Every time I have access to state by state education data, I look up North Dakota (the state in which I am employed). I expect to see that North Dakota has done well. My confidence is not based in an assumption of high quality, but because I assume North Dakota does not have to face some of the challenges that face educators in other states. This perspective actually prompted part of my reaction to the implications in comments I address here.
For example, this post regarding reading performance indicates North Dakota (and Iowa) scored toward the bottom. I started to think about this. My biases may be at work here, but I think first impressions may be misleading.
Careful reading indicates the chart shows gains in reading performance among students receiving free or reduced lunch (used as a measure of poverty). Two issues to consider:
- This is not a chart showing levels of performance – gain scores are a difference score.
- This is a chart based on a subset of all students and the size of this subset is not constant by state.

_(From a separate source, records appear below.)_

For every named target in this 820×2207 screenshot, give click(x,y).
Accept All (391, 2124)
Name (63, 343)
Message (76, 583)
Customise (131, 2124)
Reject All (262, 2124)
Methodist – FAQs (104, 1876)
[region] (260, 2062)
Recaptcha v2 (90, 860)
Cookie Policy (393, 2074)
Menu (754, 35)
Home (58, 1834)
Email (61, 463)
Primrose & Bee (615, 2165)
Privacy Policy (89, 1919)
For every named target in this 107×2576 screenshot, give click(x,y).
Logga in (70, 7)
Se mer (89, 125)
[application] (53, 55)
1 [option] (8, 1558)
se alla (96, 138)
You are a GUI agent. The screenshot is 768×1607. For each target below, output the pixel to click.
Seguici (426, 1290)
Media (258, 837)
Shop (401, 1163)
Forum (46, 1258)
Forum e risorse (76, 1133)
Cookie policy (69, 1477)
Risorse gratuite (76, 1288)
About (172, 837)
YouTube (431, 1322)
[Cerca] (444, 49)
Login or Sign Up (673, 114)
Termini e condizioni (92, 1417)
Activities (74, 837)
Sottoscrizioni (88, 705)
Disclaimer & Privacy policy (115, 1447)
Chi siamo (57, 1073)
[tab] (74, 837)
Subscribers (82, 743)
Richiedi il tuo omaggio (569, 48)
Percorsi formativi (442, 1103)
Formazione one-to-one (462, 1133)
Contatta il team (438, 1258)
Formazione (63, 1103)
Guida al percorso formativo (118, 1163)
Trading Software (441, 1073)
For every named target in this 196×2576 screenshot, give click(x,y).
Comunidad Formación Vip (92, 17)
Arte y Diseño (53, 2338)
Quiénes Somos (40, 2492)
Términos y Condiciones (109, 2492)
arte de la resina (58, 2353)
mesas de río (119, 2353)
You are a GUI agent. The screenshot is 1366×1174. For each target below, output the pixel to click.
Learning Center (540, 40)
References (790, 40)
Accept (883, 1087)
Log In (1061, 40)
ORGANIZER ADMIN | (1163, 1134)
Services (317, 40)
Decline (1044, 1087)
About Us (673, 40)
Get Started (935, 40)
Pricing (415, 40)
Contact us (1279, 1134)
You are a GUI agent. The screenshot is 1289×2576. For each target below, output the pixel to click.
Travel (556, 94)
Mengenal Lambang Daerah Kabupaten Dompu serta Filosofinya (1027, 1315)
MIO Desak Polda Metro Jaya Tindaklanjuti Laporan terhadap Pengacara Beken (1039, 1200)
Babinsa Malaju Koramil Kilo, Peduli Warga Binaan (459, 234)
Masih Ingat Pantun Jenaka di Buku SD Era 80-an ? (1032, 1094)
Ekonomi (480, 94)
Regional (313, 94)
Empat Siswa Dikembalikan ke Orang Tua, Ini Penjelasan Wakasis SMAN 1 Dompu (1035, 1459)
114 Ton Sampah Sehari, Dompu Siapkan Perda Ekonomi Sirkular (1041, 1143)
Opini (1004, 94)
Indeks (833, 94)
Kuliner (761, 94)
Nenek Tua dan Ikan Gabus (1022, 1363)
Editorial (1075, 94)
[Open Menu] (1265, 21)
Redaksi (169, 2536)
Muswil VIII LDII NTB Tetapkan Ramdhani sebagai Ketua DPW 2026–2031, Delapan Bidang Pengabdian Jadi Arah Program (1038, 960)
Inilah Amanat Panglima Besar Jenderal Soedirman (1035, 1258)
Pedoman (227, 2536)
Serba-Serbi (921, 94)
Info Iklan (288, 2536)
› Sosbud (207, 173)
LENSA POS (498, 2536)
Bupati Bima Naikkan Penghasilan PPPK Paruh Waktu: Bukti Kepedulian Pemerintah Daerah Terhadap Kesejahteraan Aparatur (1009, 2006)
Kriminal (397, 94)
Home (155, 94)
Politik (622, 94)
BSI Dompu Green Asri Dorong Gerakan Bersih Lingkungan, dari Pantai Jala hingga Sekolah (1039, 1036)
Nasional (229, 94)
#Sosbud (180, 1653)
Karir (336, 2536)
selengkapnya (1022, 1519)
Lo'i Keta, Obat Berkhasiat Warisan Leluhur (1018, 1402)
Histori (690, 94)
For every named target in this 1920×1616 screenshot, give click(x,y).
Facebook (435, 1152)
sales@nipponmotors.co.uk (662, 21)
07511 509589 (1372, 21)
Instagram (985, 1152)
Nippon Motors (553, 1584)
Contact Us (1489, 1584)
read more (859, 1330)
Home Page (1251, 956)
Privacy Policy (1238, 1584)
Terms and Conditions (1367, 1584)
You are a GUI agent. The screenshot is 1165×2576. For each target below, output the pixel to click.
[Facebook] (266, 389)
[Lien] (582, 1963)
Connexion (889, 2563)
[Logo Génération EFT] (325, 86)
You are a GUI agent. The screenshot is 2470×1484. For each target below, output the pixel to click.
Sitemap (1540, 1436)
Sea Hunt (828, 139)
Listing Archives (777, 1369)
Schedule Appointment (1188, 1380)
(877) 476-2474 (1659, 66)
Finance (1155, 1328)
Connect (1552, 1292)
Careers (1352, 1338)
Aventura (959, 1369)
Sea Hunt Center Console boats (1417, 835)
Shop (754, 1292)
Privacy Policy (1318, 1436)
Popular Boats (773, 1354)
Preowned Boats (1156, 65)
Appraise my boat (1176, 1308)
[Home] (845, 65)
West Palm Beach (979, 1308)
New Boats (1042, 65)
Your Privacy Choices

Researchers know that change scores are very difficult to interpret and I think this could be the case here. A key issue in this case is likely what the scores were before the intervention (NCLB). If the scores reflect a “ceiling effect” improvement would imply something very different from a situation in which the beginning scores were originally low (and little changed occurred). I think it likely there is some of each possibility at work here and it would be important to know which low improvement states within this group fall into the low or high start category.
The second possibility is that a state with lower population and a lower proportion of students from low income families may find more it challenging to address the needs of these students. I do not know that this is the case, but I believe it to be the case with other educational challenges – e.g., ESL students.
It is possible I am completely wrong and North Dakota is doing a poor job of instruction. However, critical thinking is important any time data are presented and causality is difficult to tie down in correlational rather than manipulative research.